Action item >> Find the line with "[Teile per E-Mail] (261, 1971)" in the entries below. Repeat it, every following line, and the line with "[Frontal in ein", exactly and with nothing added.

___ Data provided

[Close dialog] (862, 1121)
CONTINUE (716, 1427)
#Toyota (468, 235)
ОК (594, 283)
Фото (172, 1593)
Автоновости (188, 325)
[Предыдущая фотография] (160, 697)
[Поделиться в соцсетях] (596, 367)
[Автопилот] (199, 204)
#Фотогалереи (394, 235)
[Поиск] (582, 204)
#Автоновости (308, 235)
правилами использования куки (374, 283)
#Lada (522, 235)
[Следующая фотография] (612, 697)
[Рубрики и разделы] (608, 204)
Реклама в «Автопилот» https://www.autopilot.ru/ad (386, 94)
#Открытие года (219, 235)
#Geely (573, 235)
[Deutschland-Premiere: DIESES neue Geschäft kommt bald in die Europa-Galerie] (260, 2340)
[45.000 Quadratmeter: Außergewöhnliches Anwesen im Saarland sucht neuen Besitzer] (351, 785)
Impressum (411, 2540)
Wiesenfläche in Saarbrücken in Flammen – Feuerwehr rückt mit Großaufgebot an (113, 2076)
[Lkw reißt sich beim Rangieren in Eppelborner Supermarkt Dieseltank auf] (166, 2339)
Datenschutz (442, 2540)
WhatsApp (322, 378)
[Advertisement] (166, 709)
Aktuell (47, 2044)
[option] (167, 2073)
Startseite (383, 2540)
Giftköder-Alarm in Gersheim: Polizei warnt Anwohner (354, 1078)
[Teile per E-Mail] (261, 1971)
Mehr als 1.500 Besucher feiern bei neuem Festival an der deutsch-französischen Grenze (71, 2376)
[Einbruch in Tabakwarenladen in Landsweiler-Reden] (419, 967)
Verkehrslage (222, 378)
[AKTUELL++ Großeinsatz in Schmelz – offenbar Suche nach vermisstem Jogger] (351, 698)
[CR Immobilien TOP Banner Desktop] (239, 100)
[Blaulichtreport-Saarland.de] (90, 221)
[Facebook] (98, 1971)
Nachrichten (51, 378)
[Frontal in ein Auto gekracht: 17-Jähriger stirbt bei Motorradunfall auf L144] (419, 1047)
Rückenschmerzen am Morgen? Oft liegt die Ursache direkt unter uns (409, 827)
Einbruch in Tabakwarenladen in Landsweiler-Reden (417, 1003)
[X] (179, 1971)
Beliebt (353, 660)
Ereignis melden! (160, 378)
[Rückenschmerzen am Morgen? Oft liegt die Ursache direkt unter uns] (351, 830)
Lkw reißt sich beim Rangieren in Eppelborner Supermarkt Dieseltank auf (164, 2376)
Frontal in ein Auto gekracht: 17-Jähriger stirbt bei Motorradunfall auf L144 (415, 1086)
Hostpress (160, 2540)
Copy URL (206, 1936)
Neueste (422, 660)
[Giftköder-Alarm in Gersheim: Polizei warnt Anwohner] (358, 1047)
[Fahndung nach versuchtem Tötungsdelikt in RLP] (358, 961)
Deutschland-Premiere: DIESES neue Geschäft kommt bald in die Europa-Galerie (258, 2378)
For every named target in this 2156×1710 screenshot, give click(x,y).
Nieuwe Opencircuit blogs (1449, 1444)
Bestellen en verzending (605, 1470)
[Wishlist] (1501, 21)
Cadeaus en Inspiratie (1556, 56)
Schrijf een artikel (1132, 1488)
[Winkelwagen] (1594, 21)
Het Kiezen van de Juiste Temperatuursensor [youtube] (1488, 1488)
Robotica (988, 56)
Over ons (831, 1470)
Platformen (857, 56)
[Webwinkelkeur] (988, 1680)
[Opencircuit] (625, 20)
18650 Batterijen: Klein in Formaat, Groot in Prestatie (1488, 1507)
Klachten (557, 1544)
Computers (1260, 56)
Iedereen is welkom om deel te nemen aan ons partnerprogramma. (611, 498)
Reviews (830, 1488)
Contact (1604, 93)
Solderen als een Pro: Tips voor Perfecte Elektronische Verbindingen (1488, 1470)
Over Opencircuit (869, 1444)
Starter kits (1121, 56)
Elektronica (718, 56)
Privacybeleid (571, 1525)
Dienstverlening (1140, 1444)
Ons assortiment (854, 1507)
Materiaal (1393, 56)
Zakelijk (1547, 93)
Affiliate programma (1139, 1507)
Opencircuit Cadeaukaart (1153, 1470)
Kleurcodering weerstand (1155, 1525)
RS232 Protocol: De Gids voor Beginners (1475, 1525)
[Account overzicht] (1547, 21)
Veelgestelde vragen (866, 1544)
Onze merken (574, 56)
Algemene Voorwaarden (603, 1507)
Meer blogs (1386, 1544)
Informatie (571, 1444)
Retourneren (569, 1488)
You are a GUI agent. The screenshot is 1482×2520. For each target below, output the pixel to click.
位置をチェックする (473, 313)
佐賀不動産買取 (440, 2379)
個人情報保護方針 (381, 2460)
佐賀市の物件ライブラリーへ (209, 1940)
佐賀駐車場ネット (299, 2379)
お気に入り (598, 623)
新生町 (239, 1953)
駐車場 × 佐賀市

______

Exercise response >>
[Teile per E-Mail] (261, 1971)
Mehr als 1.500 Besucher feiern bei neuem Festival an der deutsch-französischen Grenze (71, 2376)
[Einbruch in Tabakwarenladen in Landsweiler-Reden] (419, 967)
Verkehrslage (222, 378)
[AKTUELL++ Großeinsatz in Schmelz – offenbar Suche nach vermisstem Jogger] (351, 698)
[CR Immobilien TOP Banner Desktop] (239, 100)
[Blaulichtreport-Saarland.de] (90, 221)
[Facebook] (98, 1971)
Nachrichten (51, 378)
[Frontal in ein Auto gekracht: 17-Jähriger stirbt bei Motorradunfall auf L144] (419, 1047)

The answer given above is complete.